Win Your Email Marketing Championship Using Fantasy Football Wisdom

6 minute read

Upland Admin

Blog: Email Marketing Strategy & Tactics

In 2013, it was estimated that 32 million Americans spend $467 per person or about $15 billion in total playing fantasy sports. In 2015, that number jumped to $26 billion and shows no signs of decreasing.

Holy cow.

While you’re trying to process the crazy amount of money that is being spent on virtual football, baseball, basketball, and other sports, you might also be asking yourself what any of this has to do with email marketing? Fair question. In fact, I’d probably be worried if you weren’t curious about a possible connection between the two. And yes, there is a connection.

Take a look at the following description, and tell me if I’m talking about fantasy sports or email marketing:

It’s a game of strategy, keen judgment, and knowing when to change it up. It’s about minimizing risk while maximizing upside. It’s an analytical review of past performance and educated guesses for future moves. It’s a flowing and constantly evolving way of life that requires digital grace for success.

So, am I talking about fantasy sports or email marketing? Well, it’s both.

You see, the great thing about sports is that the lessons in sports can be applied to all aspects of life, and fantasy sports are no different! Fantasy sports is more than just a game of picking your virtual guys who will play for you for the day, week, or year and letting it roll. It’s strategy and planning, review of techniques, and balancing risk to achieve maximum reward. Email marketing works very similarly.

1. It’s a Week-To-Week Game

The thing about fantasy sports, and let’s use fantasy football for this example, is that it’s not really a year-long game. Sure, you want to take home the championship, but you probably won’t get there by only playing the guys you drafted. Fantasy football is really a weekly game: each week you’re making moves to win THAT WEEK, not moves for the year. Big-picture play is great, and deserves some focus, but it’s hard to make the playoffs if you can’t adjust your team on a weekly basis. Email is similar.

When it comes to email marketing, looking at the big picture of a campaign is very important when it comes to the alignment of your efforts and various emails, but so are the week-to-week details. Like fantasy football, email marketing needs to be treated as a “weekly game.” While you can have an overarching campaign, each email is its own competition and needs to be treated as such, while also being part of the big picture. If you’re doing a 2017 email campaign designed to bring people to your website, your monthly and weekly emails must be able to adapt when necessary to achieve a more efficient ending. With the overall idea of “winning” your campaign (season) in mind, you need to look to each email as its own vehicle for success. Which brings us to point two…

2. Make Smart Moves

During every fantasy sports season, you will inevitably be faced with a conundrum of some sort, usually many conundrums. Do I want to start Derek Carr or Dak Prescott this week? Should I start the sure thing at wide receiver or a guy who could explode this week? Am I picking the Cleveland Browns to win this week?* Similarly, email is a game that requires moves that can best be described as calculated risk.

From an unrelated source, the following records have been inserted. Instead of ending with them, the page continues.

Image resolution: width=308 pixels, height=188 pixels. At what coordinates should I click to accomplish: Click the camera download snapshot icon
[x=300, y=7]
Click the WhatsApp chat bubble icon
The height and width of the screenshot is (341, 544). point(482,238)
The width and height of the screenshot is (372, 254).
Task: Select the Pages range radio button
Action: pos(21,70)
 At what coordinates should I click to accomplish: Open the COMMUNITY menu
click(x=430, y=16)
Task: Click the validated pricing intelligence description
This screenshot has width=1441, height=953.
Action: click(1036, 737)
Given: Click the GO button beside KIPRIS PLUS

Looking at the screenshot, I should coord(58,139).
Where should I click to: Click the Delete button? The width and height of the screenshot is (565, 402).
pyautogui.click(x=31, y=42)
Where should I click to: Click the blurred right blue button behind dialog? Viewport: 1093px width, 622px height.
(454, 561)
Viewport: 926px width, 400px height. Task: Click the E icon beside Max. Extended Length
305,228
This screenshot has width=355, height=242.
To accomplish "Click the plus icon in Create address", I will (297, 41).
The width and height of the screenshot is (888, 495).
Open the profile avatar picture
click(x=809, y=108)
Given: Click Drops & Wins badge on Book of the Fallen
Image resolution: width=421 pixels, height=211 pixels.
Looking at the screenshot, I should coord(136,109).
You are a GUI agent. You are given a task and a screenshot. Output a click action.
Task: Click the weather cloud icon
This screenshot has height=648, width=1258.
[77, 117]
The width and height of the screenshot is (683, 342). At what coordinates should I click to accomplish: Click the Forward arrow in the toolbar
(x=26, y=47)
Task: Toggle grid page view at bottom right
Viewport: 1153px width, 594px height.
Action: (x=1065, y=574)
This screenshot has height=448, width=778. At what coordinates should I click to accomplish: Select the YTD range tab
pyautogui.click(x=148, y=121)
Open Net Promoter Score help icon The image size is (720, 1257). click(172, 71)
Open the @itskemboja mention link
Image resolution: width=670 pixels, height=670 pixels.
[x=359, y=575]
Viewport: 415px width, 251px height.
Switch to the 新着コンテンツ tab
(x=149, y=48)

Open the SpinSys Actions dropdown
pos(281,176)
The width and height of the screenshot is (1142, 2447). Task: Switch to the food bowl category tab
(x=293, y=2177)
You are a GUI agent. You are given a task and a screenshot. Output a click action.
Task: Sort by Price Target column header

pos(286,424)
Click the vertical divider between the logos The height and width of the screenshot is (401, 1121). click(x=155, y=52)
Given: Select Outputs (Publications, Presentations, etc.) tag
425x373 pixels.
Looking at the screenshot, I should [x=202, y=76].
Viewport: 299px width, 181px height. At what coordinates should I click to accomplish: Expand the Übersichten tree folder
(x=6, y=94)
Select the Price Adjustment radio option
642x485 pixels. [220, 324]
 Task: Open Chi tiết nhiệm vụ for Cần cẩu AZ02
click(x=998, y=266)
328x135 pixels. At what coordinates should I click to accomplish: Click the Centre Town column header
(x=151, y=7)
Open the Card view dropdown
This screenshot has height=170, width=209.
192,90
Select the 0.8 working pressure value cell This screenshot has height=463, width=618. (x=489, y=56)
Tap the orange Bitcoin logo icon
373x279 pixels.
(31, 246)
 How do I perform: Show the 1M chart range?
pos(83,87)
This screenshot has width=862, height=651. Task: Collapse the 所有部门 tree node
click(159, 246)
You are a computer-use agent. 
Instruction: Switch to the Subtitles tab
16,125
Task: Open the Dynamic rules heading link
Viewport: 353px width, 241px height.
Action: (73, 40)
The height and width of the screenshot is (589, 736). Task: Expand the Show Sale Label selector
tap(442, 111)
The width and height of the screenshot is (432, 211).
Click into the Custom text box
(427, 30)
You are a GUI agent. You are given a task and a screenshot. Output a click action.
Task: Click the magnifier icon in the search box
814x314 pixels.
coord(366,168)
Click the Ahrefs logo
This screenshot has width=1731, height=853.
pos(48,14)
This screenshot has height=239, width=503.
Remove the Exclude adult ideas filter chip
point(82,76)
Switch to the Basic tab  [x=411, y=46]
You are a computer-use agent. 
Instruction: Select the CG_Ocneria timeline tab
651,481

Email needs to be looked at with the same strategic eye you use to set your starters. Much like choosing between two running backs, email marketers must decide between subject lines, headings, CTAs, and tone of emails. If your open rate is falling below expectations, like a certain running back (coughToddGurleycoughcough), then you need to know when to change it up and use a different subject line to spur more opens in future emails. If the CTR is floundering like DeAndre Hopkins’ season, then change the CTA and see if a new wording (player) can make a difference. Knowing when to act can make or break a campaign (season) and is the sign of a winner.

3. One Bad Week Doesn’t Kill A Season

Once upon a time, there was a guy in my fantasy football league who had a terrible team. His players were basically the equivalent of the high school JV team, and my team was riding a four-game winning streak. What happened in our matchup? Well…let’s say that some of my guys overslept or were out partying the night before, because I got whacked! My team got absolutely destroyed by this guy and it had me worried for a second, but then I remembered a long-standing fantasy rule: It’s a long season. Surprise surprise, this applies to email as well.

If you send out an email and it absolutely bombs — I’m talking terrible open rate, no CTR, and more than usual unsubscribes — well…it happens to all of us eventually. Despite your best efforts, everyone has a down email, or week, from time to time. The important thing is to not let it discourage you from future emailing endeavors but to learn from it. This ties in directly with point two: if you have an email that suffers, you need to assess why it failed and make smart moves to change the next one. Failure is not always a bad thing, especially when you can learn from it. Good news for email marketers, great news for the Cleveland Browns.

4th and 1

Fantasy sports can translate to many facets of our lives, with email being no different. The success of an email campaign and a fantasy football season relies on the same characteristics in order to succeed, with each really just being games educated guesses, best practices, hunches, and occasionally dumb luck. Still, when skill and preparation come together in both, that’s when you have a shot at great email success (championship!)

* Just kidding! Nobody’s ever done that.